The Royal Chronicle of the Old Kingdom: Luang Prasoet Version (พระราชพงศาวดารกรุงเก่า ฉบับหลวงประเสริฐ), commonly known as the Luang Prasoet Chronicle, is a manuscript of the Royal Chronicles of Ayutthaya—a historical account of the Kingdom of Ayutthaya, a former kingdom in present-day Thailand. It was discovered and brought to the Vajirañāṇa Royal Library by a Thai nobleman, Luang Prasoet-aksonnit (Phae Talalak), in 1907, and was thus named after him in his honour.

According to its preface, the document was compiled in 1681. It presents the chronicle in an abridged version, and its dating is considered by historians to be mostly accurate, unlike other versions which may have been subject to later copying errors. Michael Vickery, who has argued against the reliability of other Ayutthayan chronicle traditions, wrote that this one "has so far proven resistant to any attempt to discredit it". Siroch Sittisombut treats it as the most authoritative of the royal chronicles, and notes that it records no Ayutthayan sack of Angkor before 1431, where other versions carry conquests in 1369 and 1388.

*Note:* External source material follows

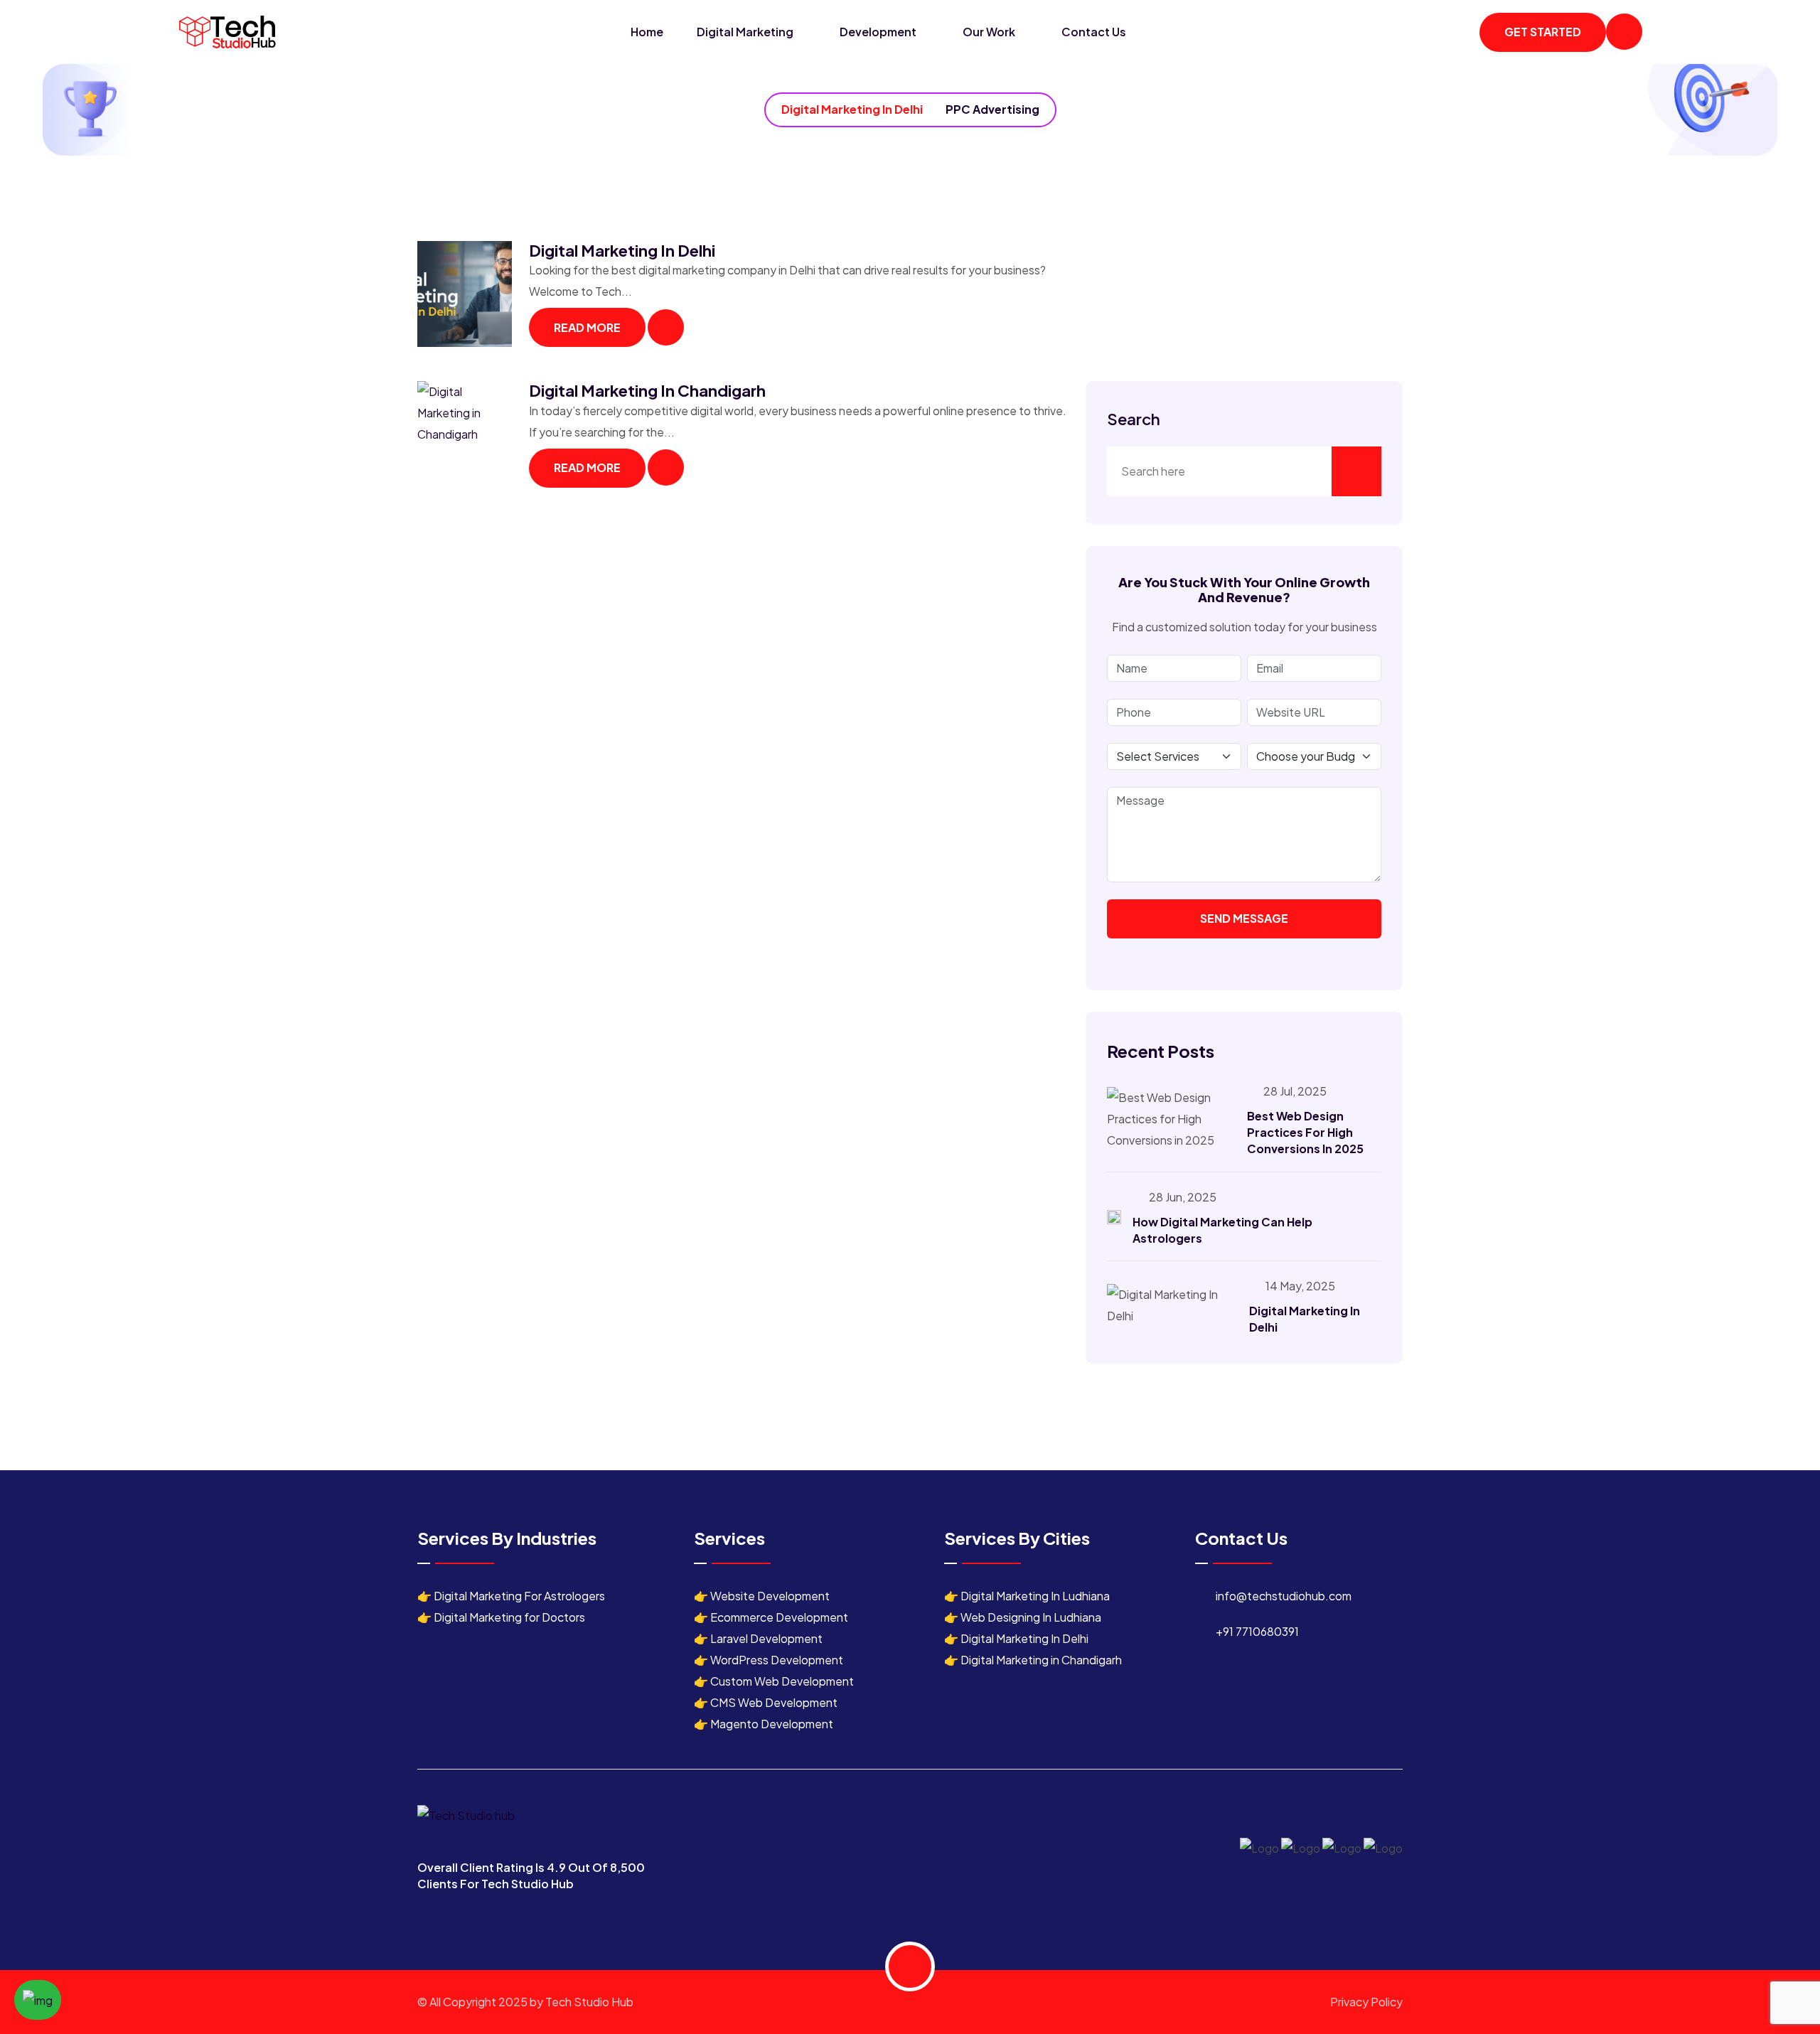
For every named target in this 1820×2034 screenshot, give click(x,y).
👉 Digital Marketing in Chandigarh (1033, 1659)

Because it is abridged, its entries are often a single line. Its notice of Bayinnaung's campaign of 1563 puts the surrender of Maha Thammaracha down to famine and epidemic at Phitsanulok, where the Royal Autograph version and the Burmese and Dutch accounts each give a different cause. It also dates the Buddha image of Wat Phanan Choeng twenty-six years before the foundation of Ayutthaya in 1351, which is used as evidence of settlement on the site before that year.